Heather joined WHOI in 1997, after completing a M. S. in Physical Oceanography from the University of Alaska Fairbanks. She is responsible for project management and data processing, quality control, and analysis. She particularly enjoys the challenge of concise visualization of scientific results. She also hold a Bachelors in Physics and Studio Art from Smith College. More about Heather: www.whoi.edu/hpb/Site.do?id=209.
I am a Physical Oceanographer interested in understanding the global ocean circulation, its variability and impact on Earth climate. I like going to sea to collect data and love programming. I speak several computer languages, a skill that is very helpful for my research in general. I joined WHOI in October 2015 as a postdoctoral investigator under the supervision of Amy Bower and Tom Farrar, just after I finished my PhD in Marine Sciences (Physical Oceanography) at the University of Tasmania in Hobart, Australia. I have a BS in Oceanography from the State University of Rio de Janeiro, an MS in Remote Sensing from the National Institute of Space Research (INPE), a specialization in software development from the Brazilian Institute of Advanced Technology and a certification in Java programming. Before starting my PhD, I worked for 10 years in the offshore oil & gas industry on problems connected to ocean circulation, mostly through the analysis of in situ and satellite observations.
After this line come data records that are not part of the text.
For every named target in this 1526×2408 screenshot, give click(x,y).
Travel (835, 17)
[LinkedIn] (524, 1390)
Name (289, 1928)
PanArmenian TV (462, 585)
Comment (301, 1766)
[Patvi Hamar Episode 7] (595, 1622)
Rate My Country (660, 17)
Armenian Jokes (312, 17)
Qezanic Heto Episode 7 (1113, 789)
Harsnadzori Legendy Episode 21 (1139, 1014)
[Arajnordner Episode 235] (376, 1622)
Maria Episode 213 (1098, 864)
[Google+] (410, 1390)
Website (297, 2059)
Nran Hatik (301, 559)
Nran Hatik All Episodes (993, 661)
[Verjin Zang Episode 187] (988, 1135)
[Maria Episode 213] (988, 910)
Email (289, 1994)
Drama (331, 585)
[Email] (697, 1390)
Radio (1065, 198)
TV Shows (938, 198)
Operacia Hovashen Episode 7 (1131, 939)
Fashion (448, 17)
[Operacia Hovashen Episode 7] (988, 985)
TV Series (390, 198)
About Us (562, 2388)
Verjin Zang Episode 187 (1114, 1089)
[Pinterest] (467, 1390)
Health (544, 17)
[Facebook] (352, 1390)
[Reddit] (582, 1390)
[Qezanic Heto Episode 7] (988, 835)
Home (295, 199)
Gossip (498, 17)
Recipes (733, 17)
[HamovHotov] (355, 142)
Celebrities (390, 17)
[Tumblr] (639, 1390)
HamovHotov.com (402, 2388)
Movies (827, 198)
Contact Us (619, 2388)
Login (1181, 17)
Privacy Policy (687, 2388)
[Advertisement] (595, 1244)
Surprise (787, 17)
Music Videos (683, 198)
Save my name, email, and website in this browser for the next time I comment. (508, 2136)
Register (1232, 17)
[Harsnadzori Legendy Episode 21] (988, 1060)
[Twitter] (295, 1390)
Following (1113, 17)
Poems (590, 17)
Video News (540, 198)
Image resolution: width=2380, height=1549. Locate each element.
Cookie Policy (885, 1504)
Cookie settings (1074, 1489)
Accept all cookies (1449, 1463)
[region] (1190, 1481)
In my postdoc position, I am investigating the Red Sea circulation and forcing. The Red Sea is a very interesting place for a physical oceanographer because it looks like a miniature world ocean. I am also devoting some time to understanding recent changes (freshening) in Antarctic bottom waters observed in the abyssal Southern Indian Ocean. During my PhD, I studied the dynamics of the South Indian Ocean and the influence of salinity to set up its odd circulation pattern. Before I became interested in the Indian Ocean, I was an Atlantic Ocean-based person. My MS thesis focused on the relationship between the primary productivity and the physical processes in the equatorial Atlantic. I published a couple of papers focusing basically on the tropical and and South Atlantic ocean circulations, sea level variations, and air-sea interaction during the first hurricane ever recorded in the South Atlantic.
I joined WHOI in 2015 as a postdoctoral scholar. I received my Ph.D. from Rosenstiel School of Marine and Atmospheric Science, University of Miami. My research interests are the Ocean's role in climate change, mesoscale variability, boundary currents, and abyssal ocean circulation. In Dr. Bower's group I am working on the Meridional Overturning Circulation in the subpolar North Atlantic Ocean with a focus on the mesoscale-submesoscale variability in the Iceland Basin. Combining in-situ observations from gliders, mooring and high-resolution numerical simulations, I am trying to analyze the mesoscale activity in the Iceland Basin and evaluate how the mesoscale processes affect the meridional heat flux, ecosystem, and regional climate.